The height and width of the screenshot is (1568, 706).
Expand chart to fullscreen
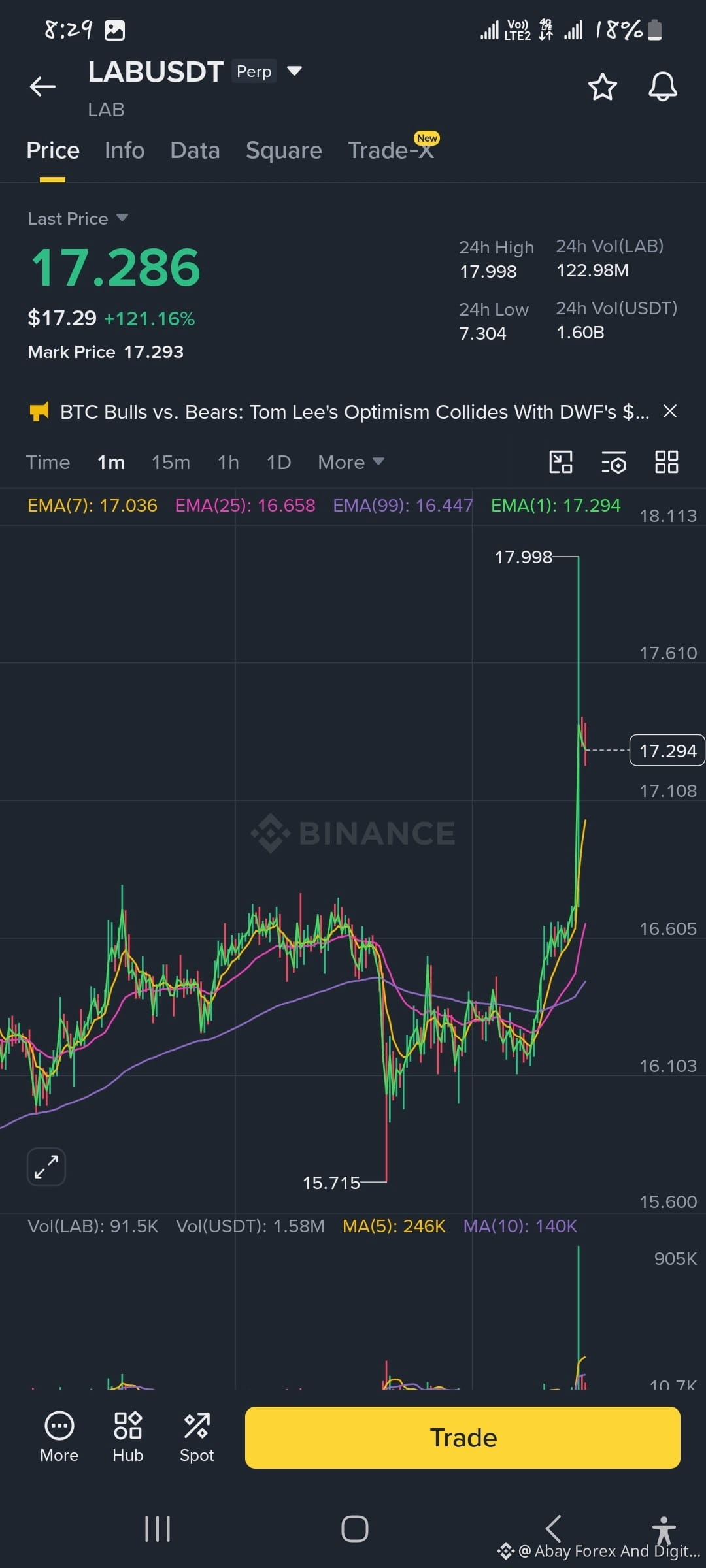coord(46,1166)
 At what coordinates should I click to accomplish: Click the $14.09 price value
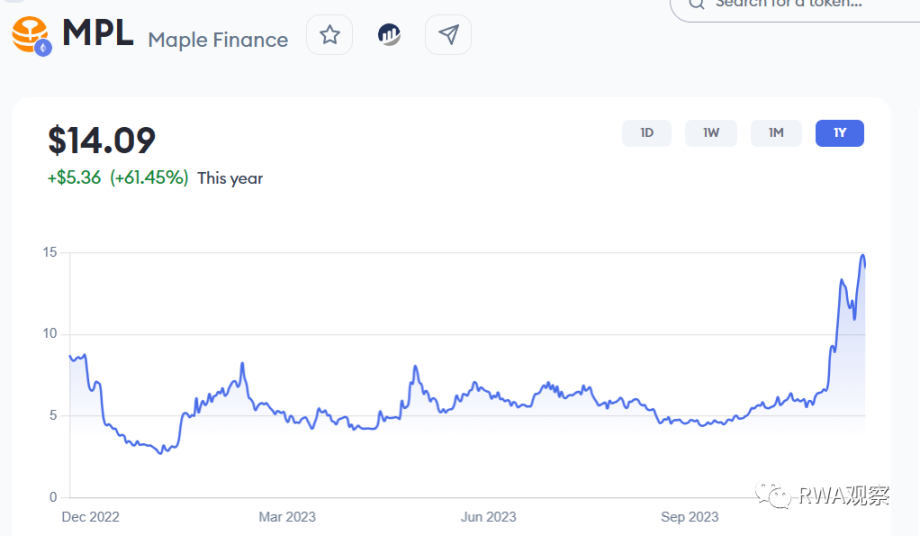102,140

════════════════════

» **WHAT IS REQUIRED**
Could you give again precisely the lines from the one containing "Expand chart to fullscreen" through the final line of the material above, both included, and no others, dropping the pictures?

» **PROBLEM SOLUTION**
Expand chart to fullscreen
coord(46,1166)
 At what coordinates should I click to accomplish: Click the $14.09 price value
102,140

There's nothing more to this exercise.